Lurking just beneath the water's surface was Deinosuchus, one of the largest alligators that ever lived, which could snatch and eat dinosaurs as large as hadrosaurs (duck-billed dinosaurs) and Tyrannosaurus rex.

A cast of a Deinosuchus skull was unveiled Tuesday at Bryce Valley High School in Tropic, where about 150 students from kindergarten through 12th grade marveled at the huge fossil unearthed in 2006 at neighboring Grand Staircase-Escalante National Monument.

The replica is part of a traveling exhibit assembled by the U.S. Bureau of Land Management, which oversees the 1 million-acre monument in southern Utah's Kane and Garfield counties.

The skull eventually will travel to other schools before finding a permanent home at the new Utah Museum of Natural History in Salt Lake City, probably in November.

"It was the biggest and baddest predator of its day," said BLM paleontologist Alan Titus, who helped haul the skull from where it was found beneath a ledge on Kaiparowits Plateau.

He said dating the ash of a nearby volcano proved the alligator lived 75 million years ago during the Late Cretaceous Epoch.

It's difficult to envision an alligator living in the current landscape of southern Utah. But fossilized plants and ferns that grow only in tropical climates are found everywhere across the monument, indicating the area was once a steamy swamp.

"It was global warming on steroids," Titus said.

The Deinosuchus was the first alligator found in Utah. The skull is about 6 feet long and belonged to a creature about 30 feet long that was able to take down 6,000-pound prey. It was pieced together based on other fossils of the reptile found in Texas and took nearly five years to clean and study.

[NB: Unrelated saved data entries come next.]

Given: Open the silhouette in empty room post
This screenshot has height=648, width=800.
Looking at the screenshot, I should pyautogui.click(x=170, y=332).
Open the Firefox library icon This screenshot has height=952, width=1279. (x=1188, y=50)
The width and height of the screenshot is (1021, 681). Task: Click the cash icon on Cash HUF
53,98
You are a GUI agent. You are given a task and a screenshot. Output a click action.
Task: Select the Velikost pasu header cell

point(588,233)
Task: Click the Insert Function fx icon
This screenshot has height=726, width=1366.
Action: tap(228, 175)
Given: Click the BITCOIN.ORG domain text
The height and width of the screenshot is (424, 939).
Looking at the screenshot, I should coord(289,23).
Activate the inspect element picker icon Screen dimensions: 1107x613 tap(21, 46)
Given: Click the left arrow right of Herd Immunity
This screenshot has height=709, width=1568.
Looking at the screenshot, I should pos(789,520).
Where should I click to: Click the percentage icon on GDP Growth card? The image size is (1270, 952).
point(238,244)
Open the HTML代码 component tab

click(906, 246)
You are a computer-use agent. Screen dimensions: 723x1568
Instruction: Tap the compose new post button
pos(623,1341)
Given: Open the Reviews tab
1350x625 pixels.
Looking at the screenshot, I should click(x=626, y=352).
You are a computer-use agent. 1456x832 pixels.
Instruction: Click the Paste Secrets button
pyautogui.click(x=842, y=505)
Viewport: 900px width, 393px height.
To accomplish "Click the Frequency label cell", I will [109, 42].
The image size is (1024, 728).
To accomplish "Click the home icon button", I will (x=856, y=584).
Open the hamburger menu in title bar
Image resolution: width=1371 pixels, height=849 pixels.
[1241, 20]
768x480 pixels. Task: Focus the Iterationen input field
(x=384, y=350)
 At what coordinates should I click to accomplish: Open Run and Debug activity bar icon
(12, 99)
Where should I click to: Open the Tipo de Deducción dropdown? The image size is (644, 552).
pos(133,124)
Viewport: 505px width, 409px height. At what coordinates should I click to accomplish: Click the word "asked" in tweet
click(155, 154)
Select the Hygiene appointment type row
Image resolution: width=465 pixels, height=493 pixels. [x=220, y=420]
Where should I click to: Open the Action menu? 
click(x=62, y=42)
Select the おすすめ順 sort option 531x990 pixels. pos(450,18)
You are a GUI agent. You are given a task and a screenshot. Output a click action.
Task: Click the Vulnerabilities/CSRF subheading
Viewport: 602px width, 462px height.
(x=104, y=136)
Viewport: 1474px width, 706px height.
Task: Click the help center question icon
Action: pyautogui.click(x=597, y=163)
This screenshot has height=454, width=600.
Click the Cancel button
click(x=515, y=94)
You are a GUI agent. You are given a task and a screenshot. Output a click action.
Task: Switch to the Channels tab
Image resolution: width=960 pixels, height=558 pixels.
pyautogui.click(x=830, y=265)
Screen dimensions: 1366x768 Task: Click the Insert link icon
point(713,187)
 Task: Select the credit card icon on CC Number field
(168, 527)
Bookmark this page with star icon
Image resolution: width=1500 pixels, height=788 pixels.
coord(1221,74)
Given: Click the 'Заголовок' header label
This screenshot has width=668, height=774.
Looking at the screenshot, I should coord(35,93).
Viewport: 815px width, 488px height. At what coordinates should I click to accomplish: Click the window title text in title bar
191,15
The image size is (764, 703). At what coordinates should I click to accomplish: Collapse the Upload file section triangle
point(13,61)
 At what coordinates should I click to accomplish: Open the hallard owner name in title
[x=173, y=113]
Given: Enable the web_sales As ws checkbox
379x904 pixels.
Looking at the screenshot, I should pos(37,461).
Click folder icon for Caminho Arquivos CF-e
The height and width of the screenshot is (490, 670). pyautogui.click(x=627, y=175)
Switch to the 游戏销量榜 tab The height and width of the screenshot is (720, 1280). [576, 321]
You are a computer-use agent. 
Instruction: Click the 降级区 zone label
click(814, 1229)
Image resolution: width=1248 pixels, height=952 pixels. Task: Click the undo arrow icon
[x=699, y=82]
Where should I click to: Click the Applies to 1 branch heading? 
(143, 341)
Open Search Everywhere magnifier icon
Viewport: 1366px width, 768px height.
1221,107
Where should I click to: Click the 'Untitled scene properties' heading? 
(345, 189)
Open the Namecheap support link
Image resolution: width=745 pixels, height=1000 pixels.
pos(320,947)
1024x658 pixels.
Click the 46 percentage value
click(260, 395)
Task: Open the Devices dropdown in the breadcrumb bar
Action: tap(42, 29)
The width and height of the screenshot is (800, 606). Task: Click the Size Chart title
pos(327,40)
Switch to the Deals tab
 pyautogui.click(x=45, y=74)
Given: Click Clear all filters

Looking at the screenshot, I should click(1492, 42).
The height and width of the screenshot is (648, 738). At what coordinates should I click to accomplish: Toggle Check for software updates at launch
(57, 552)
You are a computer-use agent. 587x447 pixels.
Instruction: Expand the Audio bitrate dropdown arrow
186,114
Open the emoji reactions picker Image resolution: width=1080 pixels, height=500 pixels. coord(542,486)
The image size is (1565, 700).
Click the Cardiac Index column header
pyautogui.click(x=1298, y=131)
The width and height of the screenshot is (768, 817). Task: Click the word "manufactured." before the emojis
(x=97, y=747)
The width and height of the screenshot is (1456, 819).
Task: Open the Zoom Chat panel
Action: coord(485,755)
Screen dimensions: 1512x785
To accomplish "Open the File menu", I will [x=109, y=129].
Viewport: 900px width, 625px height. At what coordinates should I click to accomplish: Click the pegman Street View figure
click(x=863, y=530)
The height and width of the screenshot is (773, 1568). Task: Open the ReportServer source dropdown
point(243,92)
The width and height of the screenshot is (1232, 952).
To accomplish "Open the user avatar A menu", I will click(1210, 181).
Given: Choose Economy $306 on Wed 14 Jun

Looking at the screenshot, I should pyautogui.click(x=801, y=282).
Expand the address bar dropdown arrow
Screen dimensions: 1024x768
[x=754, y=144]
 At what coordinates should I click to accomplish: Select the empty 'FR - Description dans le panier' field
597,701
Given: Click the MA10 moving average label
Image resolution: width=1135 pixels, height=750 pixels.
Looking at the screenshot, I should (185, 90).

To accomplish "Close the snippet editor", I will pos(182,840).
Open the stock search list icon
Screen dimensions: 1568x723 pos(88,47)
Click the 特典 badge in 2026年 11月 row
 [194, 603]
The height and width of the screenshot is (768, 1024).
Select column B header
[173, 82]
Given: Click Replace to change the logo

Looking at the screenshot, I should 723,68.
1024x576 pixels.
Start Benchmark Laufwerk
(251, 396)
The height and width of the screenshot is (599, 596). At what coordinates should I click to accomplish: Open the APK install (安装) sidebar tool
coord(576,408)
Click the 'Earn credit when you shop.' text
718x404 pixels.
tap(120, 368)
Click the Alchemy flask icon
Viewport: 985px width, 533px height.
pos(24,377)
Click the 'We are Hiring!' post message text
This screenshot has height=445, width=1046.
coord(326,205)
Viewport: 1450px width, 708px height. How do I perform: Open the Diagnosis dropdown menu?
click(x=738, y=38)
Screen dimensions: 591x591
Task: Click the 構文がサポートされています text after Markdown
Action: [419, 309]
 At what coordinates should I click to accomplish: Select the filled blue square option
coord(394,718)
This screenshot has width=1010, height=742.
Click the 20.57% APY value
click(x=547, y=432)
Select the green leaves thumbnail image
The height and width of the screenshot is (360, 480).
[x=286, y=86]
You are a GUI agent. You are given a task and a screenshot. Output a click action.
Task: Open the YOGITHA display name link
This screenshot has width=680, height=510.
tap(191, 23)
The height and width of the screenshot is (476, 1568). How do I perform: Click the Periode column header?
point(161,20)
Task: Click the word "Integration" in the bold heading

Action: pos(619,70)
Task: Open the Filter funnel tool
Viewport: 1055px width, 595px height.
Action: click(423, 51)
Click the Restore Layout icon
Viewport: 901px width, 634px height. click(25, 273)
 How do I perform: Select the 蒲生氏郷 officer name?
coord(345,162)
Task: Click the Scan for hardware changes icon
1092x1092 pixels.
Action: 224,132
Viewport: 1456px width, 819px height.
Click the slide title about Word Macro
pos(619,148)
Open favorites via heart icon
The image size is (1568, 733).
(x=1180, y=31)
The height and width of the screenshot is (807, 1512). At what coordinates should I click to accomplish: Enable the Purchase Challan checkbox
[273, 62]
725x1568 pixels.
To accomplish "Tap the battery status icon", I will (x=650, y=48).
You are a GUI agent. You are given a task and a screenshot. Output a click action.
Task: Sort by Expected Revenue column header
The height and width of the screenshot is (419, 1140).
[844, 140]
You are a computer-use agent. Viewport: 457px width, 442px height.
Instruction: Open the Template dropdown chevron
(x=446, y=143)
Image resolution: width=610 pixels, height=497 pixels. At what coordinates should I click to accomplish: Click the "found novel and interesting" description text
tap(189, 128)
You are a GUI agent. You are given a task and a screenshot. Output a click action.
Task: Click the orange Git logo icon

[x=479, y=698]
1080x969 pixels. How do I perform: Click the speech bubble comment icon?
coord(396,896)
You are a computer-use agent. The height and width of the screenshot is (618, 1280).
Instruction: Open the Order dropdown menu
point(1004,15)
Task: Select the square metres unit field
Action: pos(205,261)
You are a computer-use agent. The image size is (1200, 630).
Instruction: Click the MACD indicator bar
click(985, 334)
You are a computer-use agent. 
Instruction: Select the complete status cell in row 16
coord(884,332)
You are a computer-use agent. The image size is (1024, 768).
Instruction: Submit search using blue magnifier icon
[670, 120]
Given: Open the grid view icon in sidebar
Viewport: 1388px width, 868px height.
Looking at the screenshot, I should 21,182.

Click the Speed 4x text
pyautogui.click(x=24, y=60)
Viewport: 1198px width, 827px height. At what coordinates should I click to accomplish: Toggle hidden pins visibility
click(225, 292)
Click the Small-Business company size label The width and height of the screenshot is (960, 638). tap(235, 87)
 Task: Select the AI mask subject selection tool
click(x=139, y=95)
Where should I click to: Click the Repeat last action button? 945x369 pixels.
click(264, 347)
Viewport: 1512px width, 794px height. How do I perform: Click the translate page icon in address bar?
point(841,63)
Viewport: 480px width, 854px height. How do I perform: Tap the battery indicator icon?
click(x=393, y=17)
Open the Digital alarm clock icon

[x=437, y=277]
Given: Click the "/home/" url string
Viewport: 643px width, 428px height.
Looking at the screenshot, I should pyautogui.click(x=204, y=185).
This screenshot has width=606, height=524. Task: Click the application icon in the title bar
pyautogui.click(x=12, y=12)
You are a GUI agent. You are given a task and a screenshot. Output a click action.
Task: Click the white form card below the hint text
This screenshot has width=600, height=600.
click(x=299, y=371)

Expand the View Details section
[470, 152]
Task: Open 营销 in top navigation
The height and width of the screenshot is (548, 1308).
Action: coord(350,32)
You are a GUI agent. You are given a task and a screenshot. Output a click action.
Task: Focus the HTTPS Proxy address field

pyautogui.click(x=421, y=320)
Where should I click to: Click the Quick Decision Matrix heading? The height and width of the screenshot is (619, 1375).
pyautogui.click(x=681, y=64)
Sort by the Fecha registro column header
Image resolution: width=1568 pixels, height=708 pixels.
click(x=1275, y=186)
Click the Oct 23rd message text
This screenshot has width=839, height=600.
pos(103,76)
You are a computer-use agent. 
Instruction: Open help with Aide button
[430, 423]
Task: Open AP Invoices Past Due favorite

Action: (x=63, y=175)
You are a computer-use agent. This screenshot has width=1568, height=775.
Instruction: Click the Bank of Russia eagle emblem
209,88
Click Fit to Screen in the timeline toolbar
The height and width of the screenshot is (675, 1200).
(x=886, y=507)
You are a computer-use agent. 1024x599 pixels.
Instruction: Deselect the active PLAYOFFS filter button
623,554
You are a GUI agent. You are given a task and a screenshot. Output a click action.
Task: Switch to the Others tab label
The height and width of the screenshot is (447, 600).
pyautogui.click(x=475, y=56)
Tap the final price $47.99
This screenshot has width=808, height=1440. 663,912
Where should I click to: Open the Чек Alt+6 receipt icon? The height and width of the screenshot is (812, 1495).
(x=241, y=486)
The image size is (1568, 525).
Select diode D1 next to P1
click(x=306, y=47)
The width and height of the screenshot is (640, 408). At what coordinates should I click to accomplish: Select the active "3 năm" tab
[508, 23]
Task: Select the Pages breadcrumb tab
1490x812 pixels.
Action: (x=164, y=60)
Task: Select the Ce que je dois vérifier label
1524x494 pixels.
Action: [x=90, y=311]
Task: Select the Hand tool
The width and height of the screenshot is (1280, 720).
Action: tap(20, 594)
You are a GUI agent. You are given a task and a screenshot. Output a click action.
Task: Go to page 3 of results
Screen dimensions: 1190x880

Mike Getty, collections manager at the Utah Museum of Natural History, told the young Tropic audience that the state is fortunate to have such rich boneyards of dinosaurs. Many of the fossils are displayed in Utah and attract attention from scientists around the world.

Once the replica was unveiled, students swarmed the stage and ran their fingers along its huge teeth, stuck their heads in its open jaws and threaded their arms through its nostrils.

Carlos Barcelo, a 9-year-old fourth-grader who traveled from nearby Antimony Elementary School with his class, was impressed.

"It's cool. … I like its big teeth," he said.

Cameron Cowan 9, of Tropic, was surprised to learn the creature once lived in Utah.

"It's pretty awesome," he said. "I never knew anything like this [existed] here."

Bryce Valley High School Principal Jeff Brinkerhoff said he was approached by the BLM several weeks ago with a plan for exhibiting the skull.

"It's good for them to see something that old and big that they can get right next to," he said.